Exercise brief: Return only what runs from the line containing "Task: Select the" through the last line of the entries below, exactly, omitting pictures.

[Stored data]
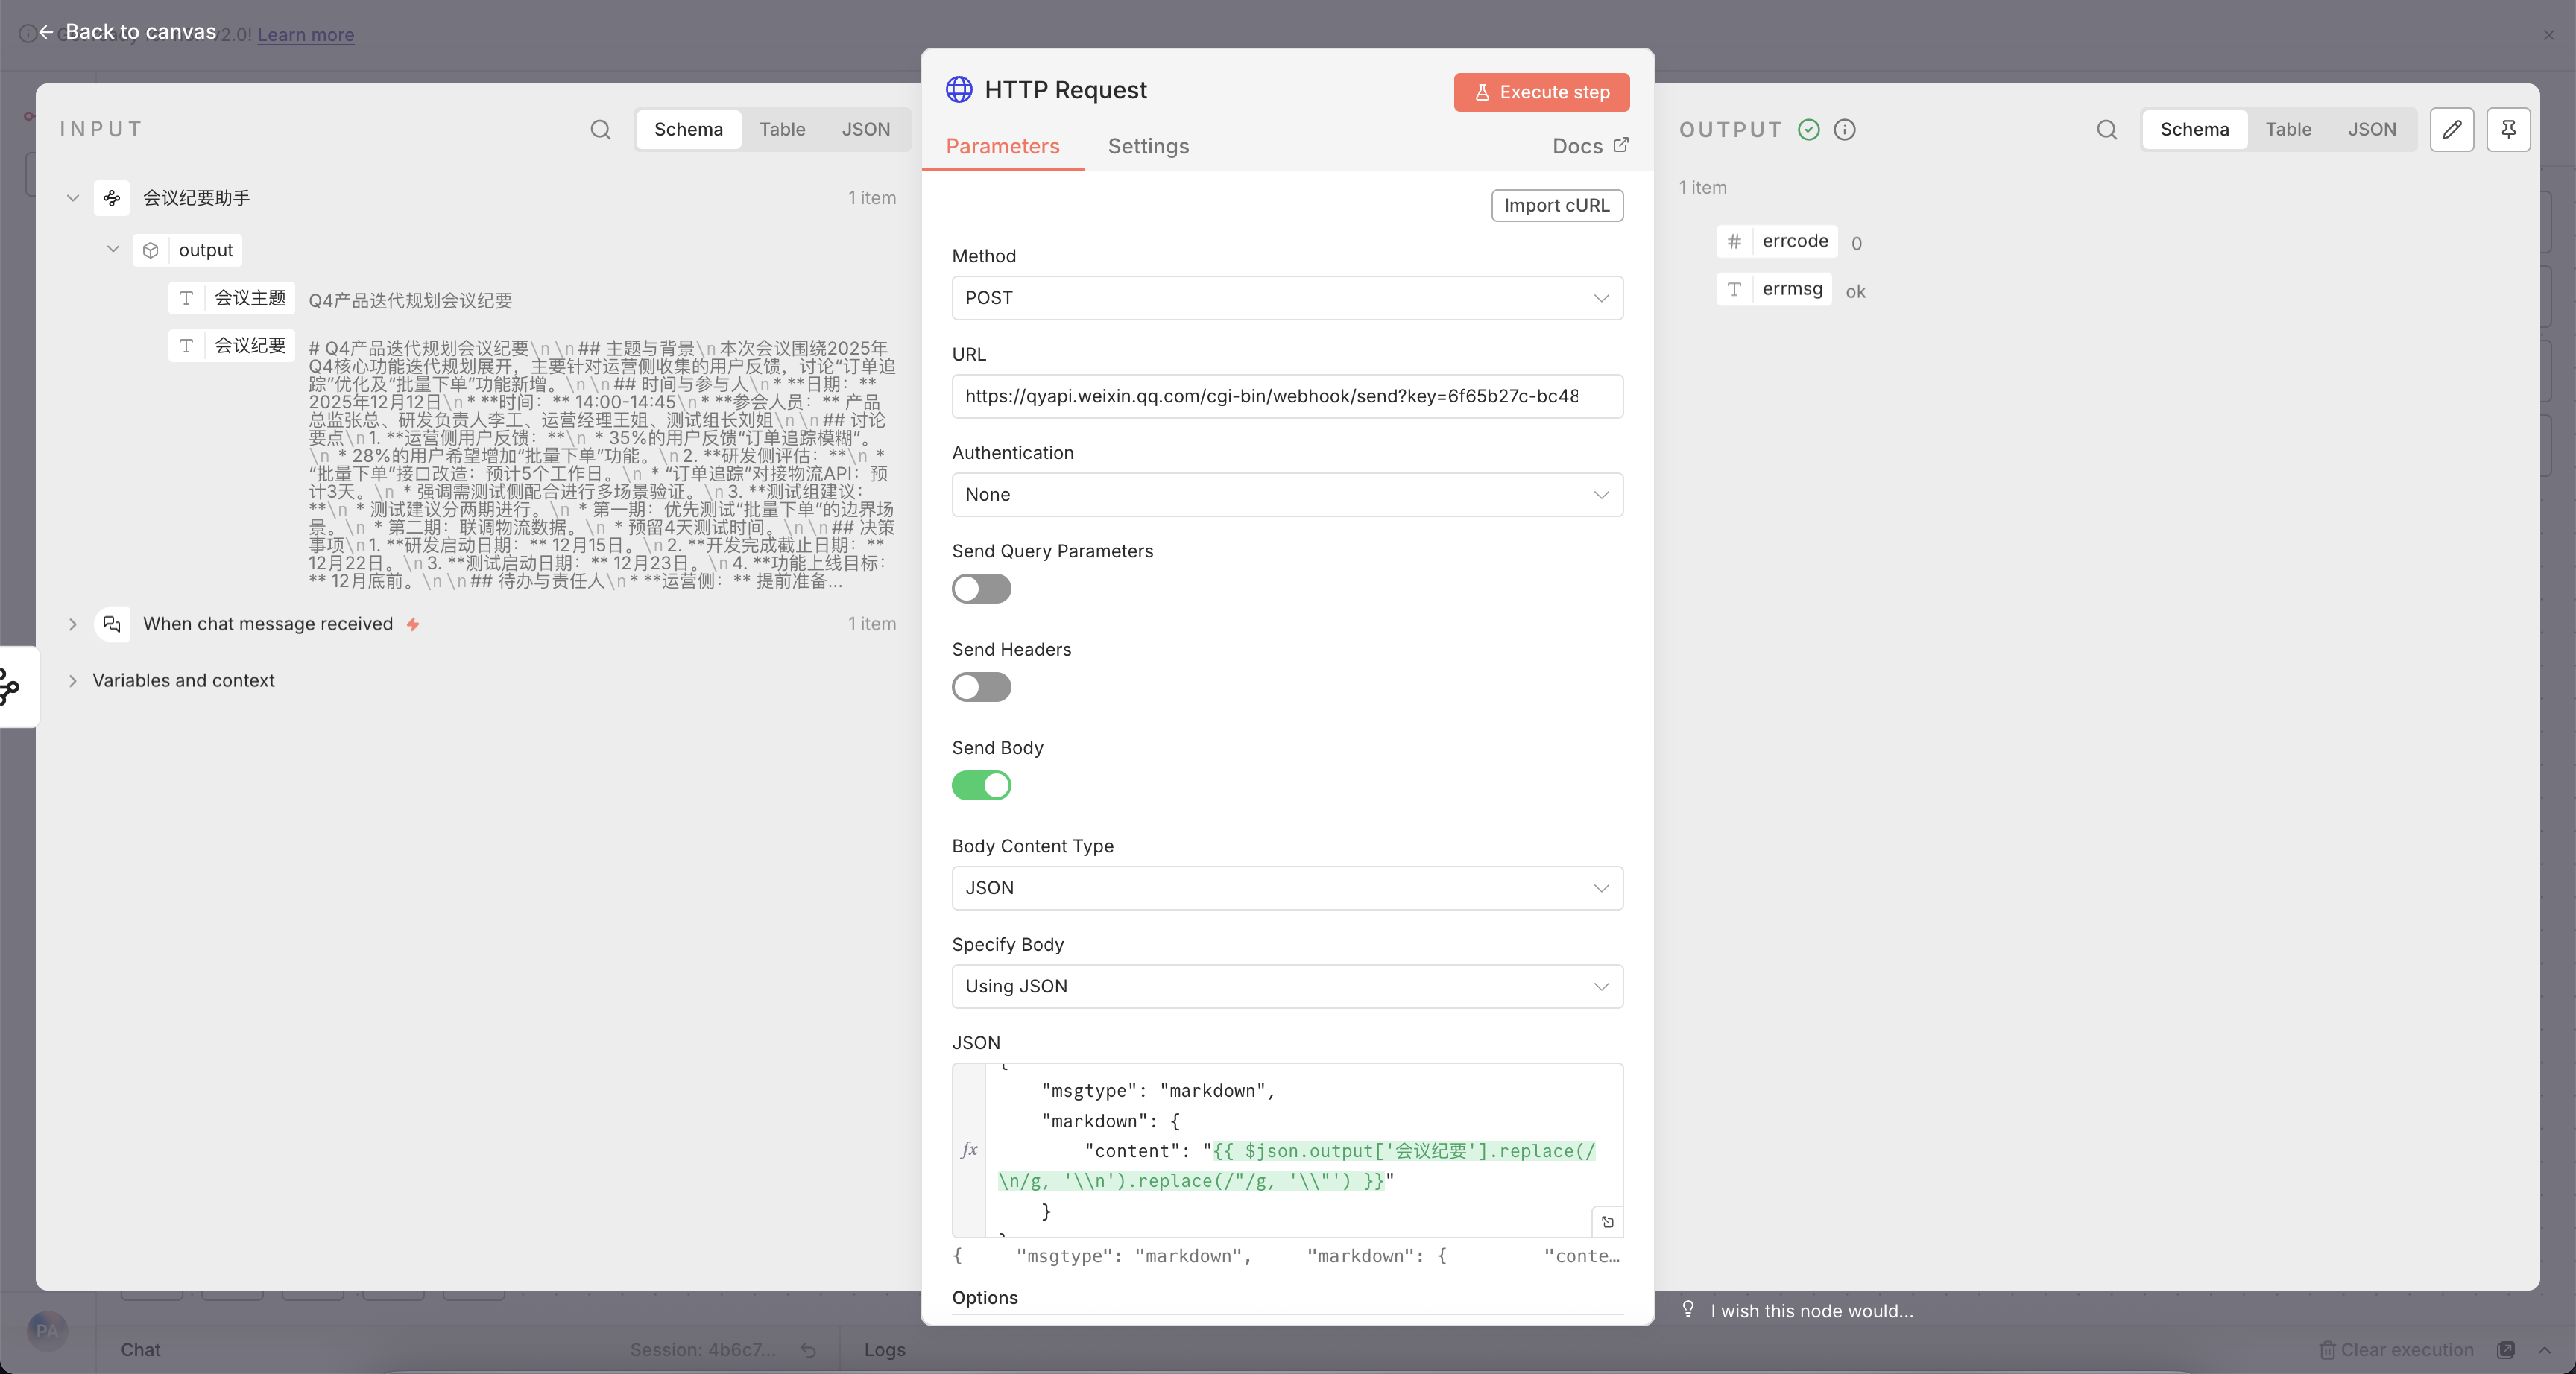This screenshot has height=1374, width=2576.
Task: Click the Execute step button
Action: click(x=1541, y=92)
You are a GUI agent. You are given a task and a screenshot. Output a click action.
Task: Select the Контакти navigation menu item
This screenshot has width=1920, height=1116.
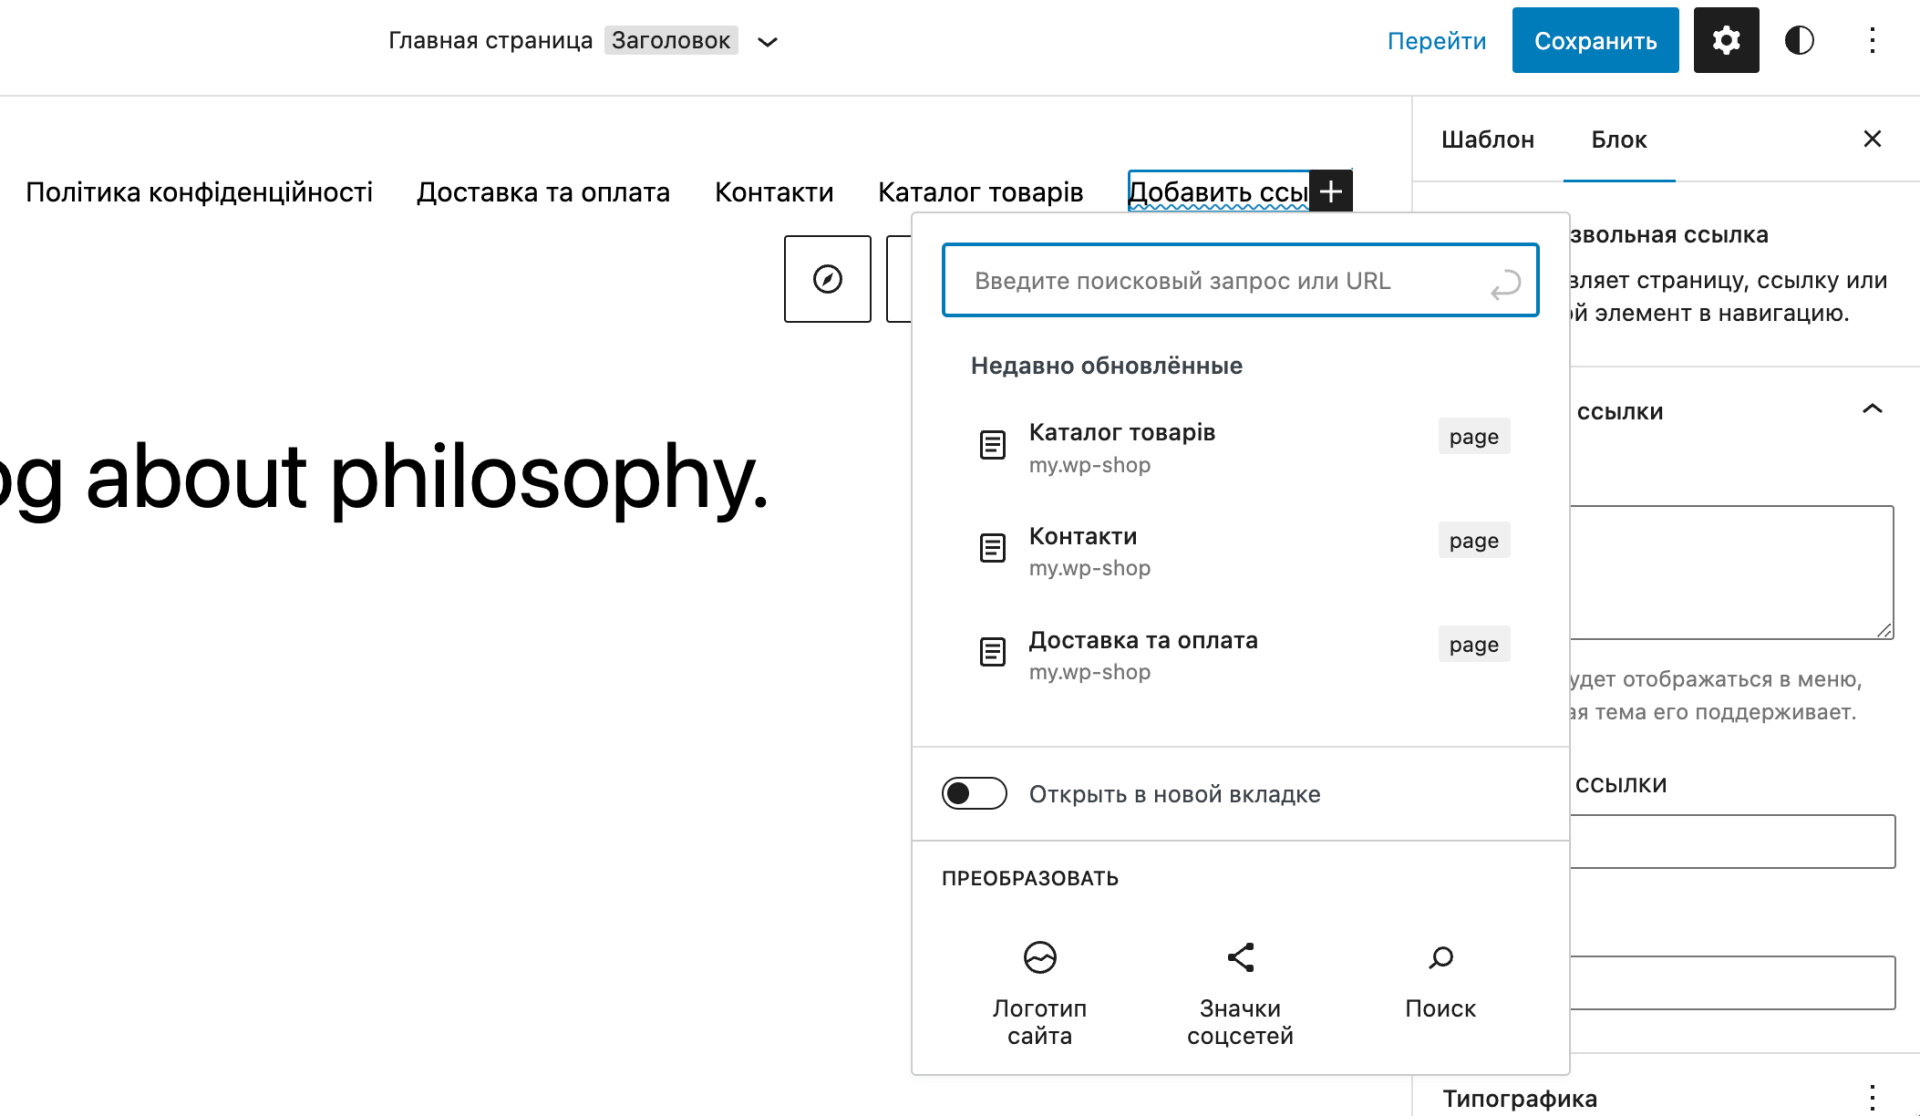click(773, 191)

Output of the exercise:
Task: Select the Контакти navigation menu item
This screenshot has width=1920, height=1116.
click(773, 191)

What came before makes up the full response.